Single by Sarah Connor

from the album Naughty but Nice
- B-side: "When a Woman Loves a Man"
- Released: 7 March 2005
- Length: 3:46
- Label: X-Cell; Epic;
- Songwriters: Rob Tyger; Kay Denar;
- Producers: Kay D.; Rob Tyger;

Sarah Connor singles chronology
| "Living to Love You" (2004) | "From Zero to Hero" (2005) | "Christmas in My Heart" (2005) |

= From Zero to Hero =

2005 single by Sarah Connor

"From Zero to Hero" is a song by German recording artist Sarah Connor, written and produced by Rob Tyger and Kay Denar for Connor's fourth studio album, Naughty but Nice (2005). The song was released on 7 March 2005 as the album's second and final single and moreover served as the European theme song for the 2005 20th Century Fox animated film Robots, in which Connor voiced the character of Cappy.
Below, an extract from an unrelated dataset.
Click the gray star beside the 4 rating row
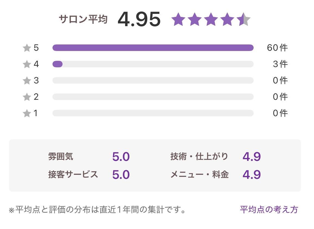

It became Connor's fifth number-one hit (and fourth in a row) in Germany, staying atop the German Singles Chart for three nonconsecutive weeks.

==Track listings==
European CD single
1. "From Zero to Hero" (single version) – 3:45
2. "From Zero to Hero" (I-Wanna-Funk-with-You radio cut) – 4:01

European maxi-CD single
1. "From Zero to Hero" (single version) – 3:45
2. "From Zero to Hero" (I-Wanna-Funk-with-You radio cut) – 4:01
3. "From Zero to Hero" (I-Wanna-Funk-with-You extended version) – 5:47
4. "When a Woman Loves a Man" – 4:31

==Charts==

===Weekly charts===

| Chart (2005) | Peak position |
|---|---|
| Austria (Ö3 Austria Top 40) | 2 |
| CIS Airplay (TopHit) | 100 |
| Europe (Eurochart Hot 100) | 6 |
| Germany (GfK) | 1 |
| Hungary (Editors' Choice Top 40) | 24 |
| Romania (Romanian Top 100) | 40 |
| Russia Airplay (TopHit) | 103 |
| Switzerland (Schweizer Hitparade) | 5 |
| Ukraine Airplay (TopHit) | 78 |

===Year-end charts===

| Chart (2005) | Position |
|---|---|
| Austria (Ö3 Austria Top 40) | 23 |
| Europe (Eurochart Hot 100) | 73 |
| Germany (Media Control GfK) | 15 |
| Romania (Romanian Top 100) | 68 |
| Switzerland (Schweizer Hitparade) | 38 |

==Certifications==

| Region | Certification | Certified units/sales |
| Germany (BVMI) | Gold | 150,000^{^} |
^{^} Shipments figures based on certification alone.